**Aufgabenstellungen**
(1) Gib aus dem Bericht über den Wildcat-Bausatz wortgetreu den Abschnitt wieder, der mit „Zusammenbau: Das von“ beginnt und bis „mit Silberstift verfeinert.“ reicht.
(2) Bring die Zeilen aller Einträge in eine nummerierte Liste, ohne Leerzeilen. Die Bilder sollen in der Antwort nicht vorkommen.

==== Zitierter Text ====

Die Wildcat war eigentlich nie einer meiner Lieblingstypen, aber aufgrund seiner wichtigen Rolle im ersten Jahr des Pazifikkrieges wollte ich unbedingt mal eine für meine Sammlung bauen. Zu der Zeit war gerade die Wildcat-Reihe von Hobby Boss erschienen und ich entschied mich für die F4F4.
Der Kit kommt in einem Karton, dessen Größe auch einem 1:32er Modell Ehre gemacht hätte, das Deckelbild finde ich allerdings nicht so ansprechend. Egal, es kommt ja auf den Inhalt an und der besteht aus sauber gespritzten Teilen in Hellgrau und sehr feinen Klarsichtteilen. Störend finde ich das Übermaß an Nieten, die das gesamte Modell überziehen. Die Maschinen von Grumman waren zwar tatsächlich stellenweise mit sehr groben „Panzernieten“ versehen, diese waren jedoch erhaben und nicht versenkt. Doch mehr zu dem Thema später.
Zusammenbau: Das von Haus aus bereits hervorragend detaillierte Cockpit habe ich mit einem Zoom-Set von Eduard verfeinert, denn die bedruckten Teile sind einfach unübertrefflich, wenn es um Skalen und Anzeigen geht. Innen wurde alles mit Gunze H58 Interior Green eingefärbt, mit MIG Washes die Details vertieft und dann mittels Drybrushing und Chipping mit Silberstift verfeinert.

==== Einträge ====

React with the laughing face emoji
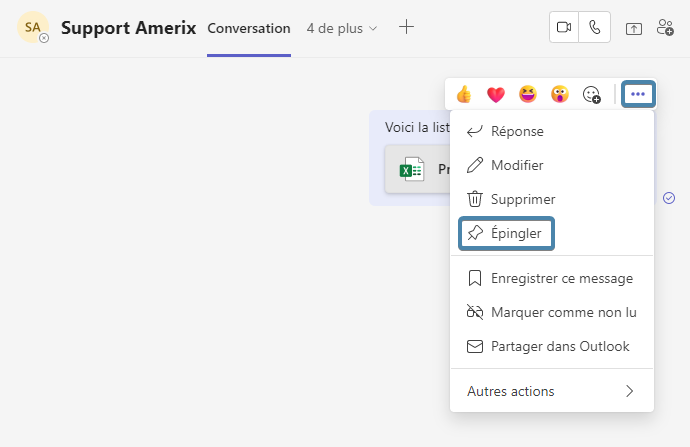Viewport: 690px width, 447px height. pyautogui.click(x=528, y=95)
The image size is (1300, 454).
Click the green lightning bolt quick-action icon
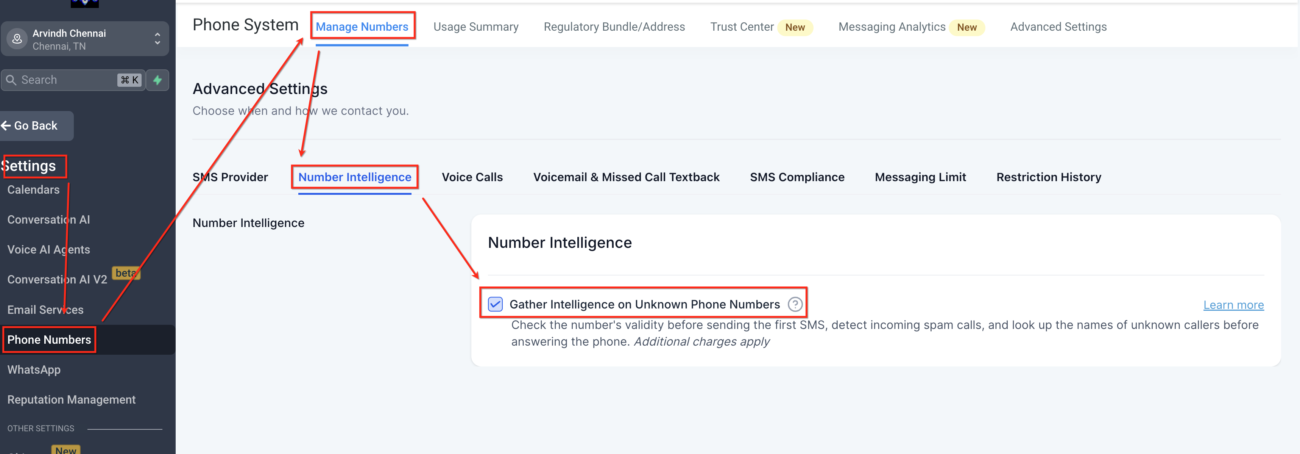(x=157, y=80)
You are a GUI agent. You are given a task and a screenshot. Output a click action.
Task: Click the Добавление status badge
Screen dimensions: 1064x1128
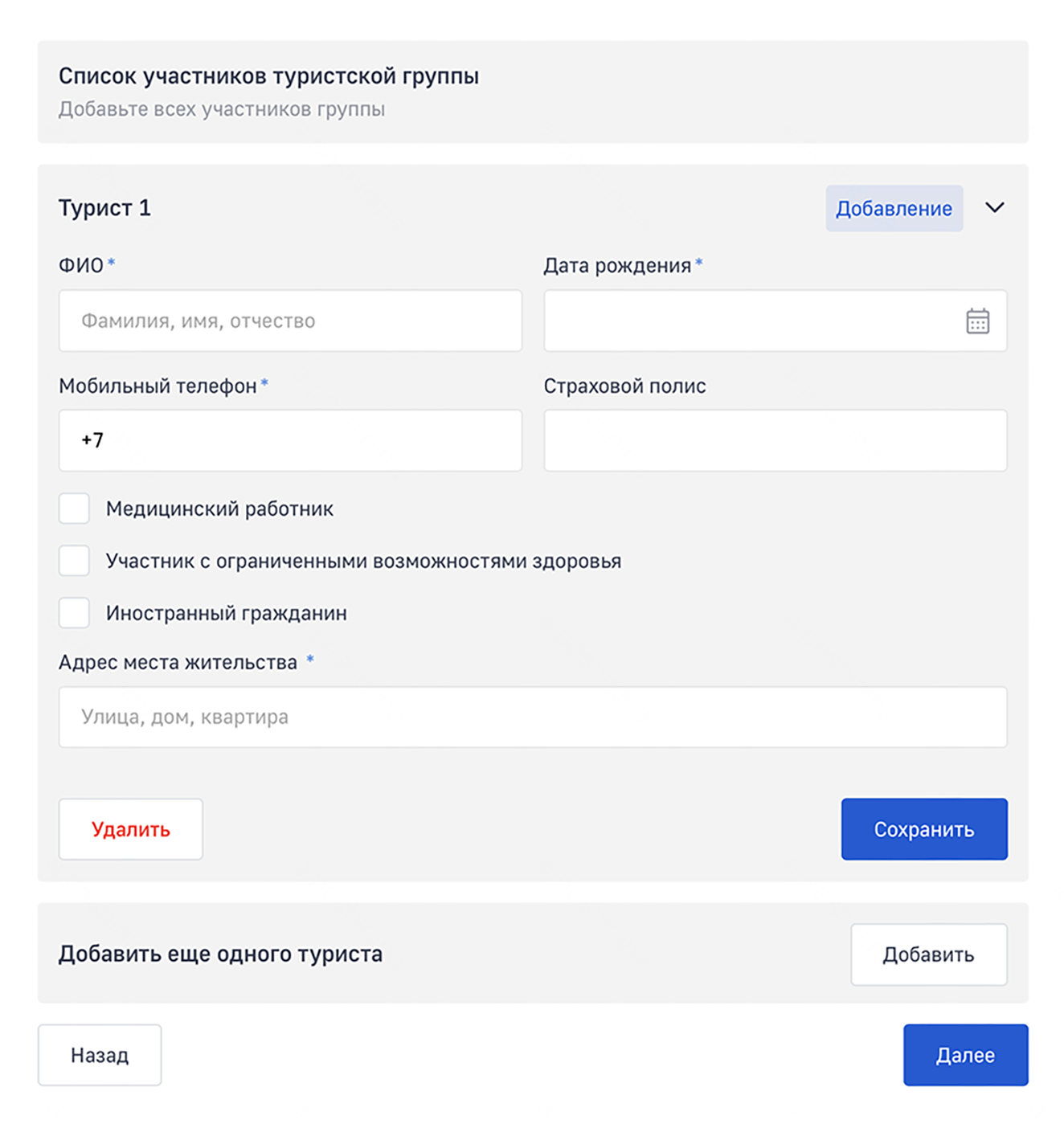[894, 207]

====

**Lösungen**
(1)
Zusammenbau: Das von Haus aus bereits hervorragend detaillierte Cockpit habe ich mit einem Zoom-Set von Eduard verfeinert, denn die bedruckten Teile sind einfach unübertrefflich, wenn es um Skalen und Anzeigen geht. Innen wurde alles mit Gunze H58 Interior Green eingefärbt, mit MIG Washes die Details vertieft und dann mittels Drybrushing und Chipping mit Silberstift verfeinert.

(2)
1. React with the laughing face emoji
2. Viewport: 690px width, 447px height. pyautogui.click(x=528, y=95)
3. The image size is (1300, 454).
4. Click the green lightning bolt quick-action icon
5. (x=157, y=80)
6. You are a GUI agent. You are given a task and a screenshot. Output a click action.
7. Task: Click the Добавление status badge
8. Screen dimensions: 1064x1128
9. [894, 207]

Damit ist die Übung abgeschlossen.